Phil Collins: Tomorrow Is Always Too Long: Gallery of Modern Art, Glasgow
Tomorrow Is Always Too Long, a new film by Phil Collins, is a love letter to Glasgow, Scotland’s largest city. Commissioned by The Common Guild for Festival 2014, it was developed over the course of a year with various local communities and paints an idiosyncratic portrait of a place as seen through the scope of human experience, from birth and childhood through education and the criminal justice system to old age.
At the heart of the film is a six-song cycle by musician Cate Le Bon. Le Bon’s skewed and intimate pop gems are interpreted by non-professional singers, ranging from a 10-year old girl to an 83-year old man. Accompanied by the Royal Scottish National Orchestra and filmed in their everyday environments, including an antenatal class, a high school, HM Prison Barlinnie, and a social club for the elderly, the performances play out as kaleidoscopic vignettes in a larger modern day city symphony.
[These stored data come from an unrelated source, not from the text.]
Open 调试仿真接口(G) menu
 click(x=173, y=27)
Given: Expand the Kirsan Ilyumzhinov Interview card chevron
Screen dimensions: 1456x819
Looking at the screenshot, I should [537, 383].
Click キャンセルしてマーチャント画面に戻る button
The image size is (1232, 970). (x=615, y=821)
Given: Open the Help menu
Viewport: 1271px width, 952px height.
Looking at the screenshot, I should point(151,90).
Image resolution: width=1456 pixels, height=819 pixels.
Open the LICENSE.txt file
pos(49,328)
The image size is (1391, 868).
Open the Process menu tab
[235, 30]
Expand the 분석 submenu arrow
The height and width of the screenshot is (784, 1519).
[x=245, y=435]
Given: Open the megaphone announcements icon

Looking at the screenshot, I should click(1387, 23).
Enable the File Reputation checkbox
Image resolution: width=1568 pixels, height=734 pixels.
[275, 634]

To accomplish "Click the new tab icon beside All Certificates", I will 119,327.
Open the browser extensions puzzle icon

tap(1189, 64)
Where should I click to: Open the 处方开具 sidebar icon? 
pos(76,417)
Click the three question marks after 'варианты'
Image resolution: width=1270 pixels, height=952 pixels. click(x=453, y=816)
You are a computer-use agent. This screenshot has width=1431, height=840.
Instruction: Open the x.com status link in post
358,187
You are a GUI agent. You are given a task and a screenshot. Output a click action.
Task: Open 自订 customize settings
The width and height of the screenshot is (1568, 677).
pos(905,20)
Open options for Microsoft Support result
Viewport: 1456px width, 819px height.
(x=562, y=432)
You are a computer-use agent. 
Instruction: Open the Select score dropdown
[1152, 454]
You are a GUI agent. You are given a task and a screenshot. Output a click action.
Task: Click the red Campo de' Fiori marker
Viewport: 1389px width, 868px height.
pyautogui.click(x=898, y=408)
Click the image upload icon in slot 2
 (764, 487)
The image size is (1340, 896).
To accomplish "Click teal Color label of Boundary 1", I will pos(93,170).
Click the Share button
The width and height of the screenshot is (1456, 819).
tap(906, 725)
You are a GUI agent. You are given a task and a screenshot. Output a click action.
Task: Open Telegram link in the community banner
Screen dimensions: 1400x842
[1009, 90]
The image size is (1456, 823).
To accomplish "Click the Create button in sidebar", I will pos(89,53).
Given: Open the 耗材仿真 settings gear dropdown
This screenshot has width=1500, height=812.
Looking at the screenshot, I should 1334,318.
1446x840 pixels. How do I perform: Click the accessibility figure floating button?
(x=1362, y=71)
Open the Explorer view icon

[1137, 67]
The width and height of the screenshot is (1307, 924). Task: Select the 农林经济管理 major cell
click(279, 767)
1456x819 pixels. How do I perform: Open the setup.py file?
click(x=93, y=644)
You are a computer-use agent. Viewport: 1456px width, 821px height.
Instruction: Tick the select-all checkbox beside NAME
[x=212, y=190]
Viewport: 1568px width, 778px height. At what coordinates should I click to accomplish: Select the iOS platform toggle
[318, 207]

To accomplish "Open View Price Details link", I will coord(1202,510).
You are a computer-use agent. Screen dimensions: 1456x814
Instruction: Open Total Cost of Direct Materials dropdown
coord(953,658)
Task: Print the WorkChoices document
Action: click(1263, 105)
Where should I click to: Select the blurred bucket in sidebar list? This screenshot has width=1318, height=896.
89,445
Musical sequences, shot by acclaimed cinematographer Michael McDonough, are interspersed with public-access style broadcasts filmed in 1960s’ college TV studio. They star a cast of Glaswegians from every walk of life whom Collins met and befriended: socially engaged pensioners, burlesque animal rights activists, street poets, market traders, Elvis impersonators, club kids, and elderly star-crossed lovers.
The third strand comprises a series of intricate short animations, created by Matthew Robins and soundtracked by Barry Burns, which follow a group of characters duringa night out on the town. A new element, presented for the first time in this exhibition, is a track by Golden Teacher, local voodoo-rave sensations, filmed at Langside Hall and shrouded in mystery up until now.
‘Music was always going to be an essential part of any film about Glasgow. It’s one of those cities where music seems to run in the water, like Manchester or Berlin – turn on a tap and it sings,’ says Collins. ‘For me, there’s an undeniable transformative power in a pop song, an ability to tilt even the most mundane situation into the realm of the extraordinary and of heartbreak. It’s a form of artifice in some ways more authentic than “real” emotion. So I wanted to imagine the real through the frame of music, and make something where song emerges from a living, breathing, working space. If the film can be described to function as an update on the idea of a city symphony, it does very literally so, though the voices of its inhabitants.’
The improbable lovechild of musicals and documentary, late-night television and silhouette animation, Tomorrow Is Always Too Long defies classification and embarks on an immersive, hypnotic trip into the heart of the city.